Ingênua

Chiara

Hoje, percebo o quanto fui ingênua e negligente durante todos esses anos, desfrutando das benesses sem sequer considerar de onde vinham ou por quê. Agora, as respostas que eu nunca busquei estão sendo jogadas na minha cara, e eu me sinto completamente perdida.

Meu celular tocou, exibindo o número de Rafael. Se fosse em qualquer outra circunstância, eu teria atendido a ligação ansiosamente. Porém, agora, eu apenas assisti a chamada se transformar em caixa postal. Eu não sabia o que dizer a ele.

Seguir em frente com meu desejo de me casar com Rafael significaria abrir mão de minha estabilidade financeira. Poderia fazer isso, mas tínhamos planos de construir um negócio juntos. Apenas pensar nisso apertava meu peito, uma dor profunda.

Rafael, meu amor. Ele era lindo, gentil e carinhoso, tudo o que eu sempre sonhei. Após anos de solidão, apenas com Henriqueta ao meu lado, ele preencheu os vazios em minha vida.

A raiva tomou conta de mim novamente. Vittorio Castellani, o homem que eu desprezava, estava mais uma vez desfazendo meus sonhos e planos.

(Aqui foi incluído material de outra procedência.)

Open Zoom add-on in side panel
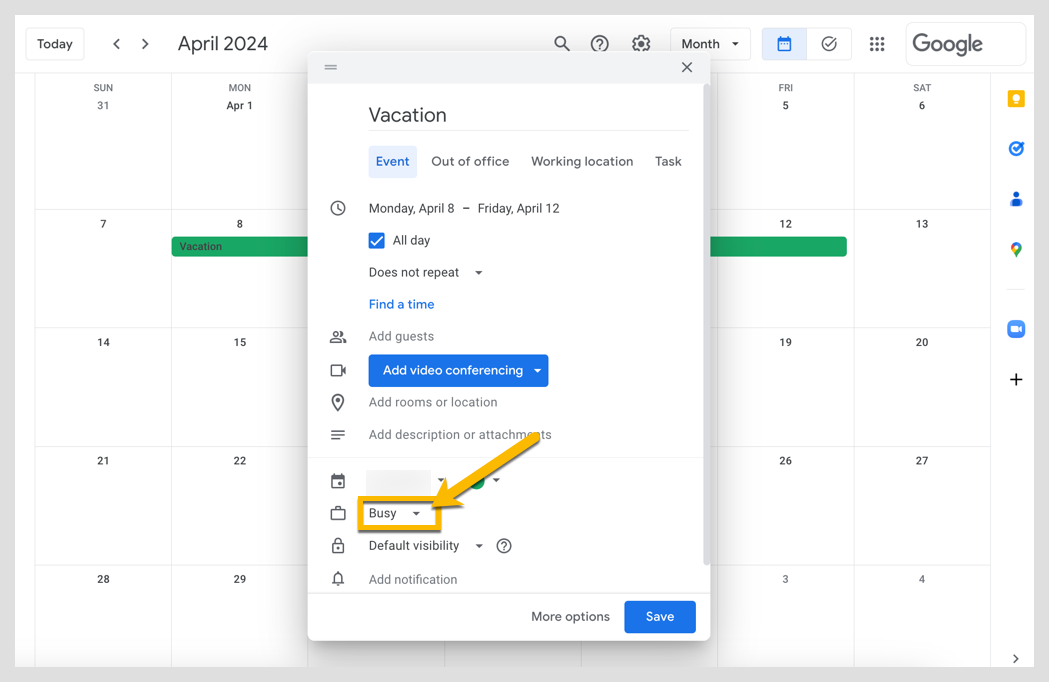[x=1016, y=329]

Recordar que, quando o conheci aos dezesseis anos, achei-o fascinante e imponente, deixou-me com um gosto amargo.

Eu aguardei ansiosamente por seu retorno, mas ele não apareceu nos três anos que se seguiram. Ele foi designado para cuidar de mim, mas não se importou em verificar pessoalmente como eu estava. Acompanhei-o pela mídia, sempre cercado por mulheres bonitas. Vittorio era um mulherengo, e eu não passo de um estorvo para ele.

A frustração e a raiva dentro de mim atingiram um ponto de ebulição. Sem pensar duas vezes, levantei-me da cama e entrei em meu closet com uma determinação furiosa. As roupas penduradas e arrumadas cuidadosamente em cabides pareciam zombar de mim. Com um movimento de desafio, arranquei as peças uma a uma, lançando-as desordenadamente no chão.

Fui implacável, agarrando cada peça de roupa, cada lembrança de minha vida privilegiada, e jogando tudo no chão com uma mistura de desespero e rebeldia. Camisetas, vestidos, calças caras e sapatos elegantes formaram uma confusão caótica em torno de mim. 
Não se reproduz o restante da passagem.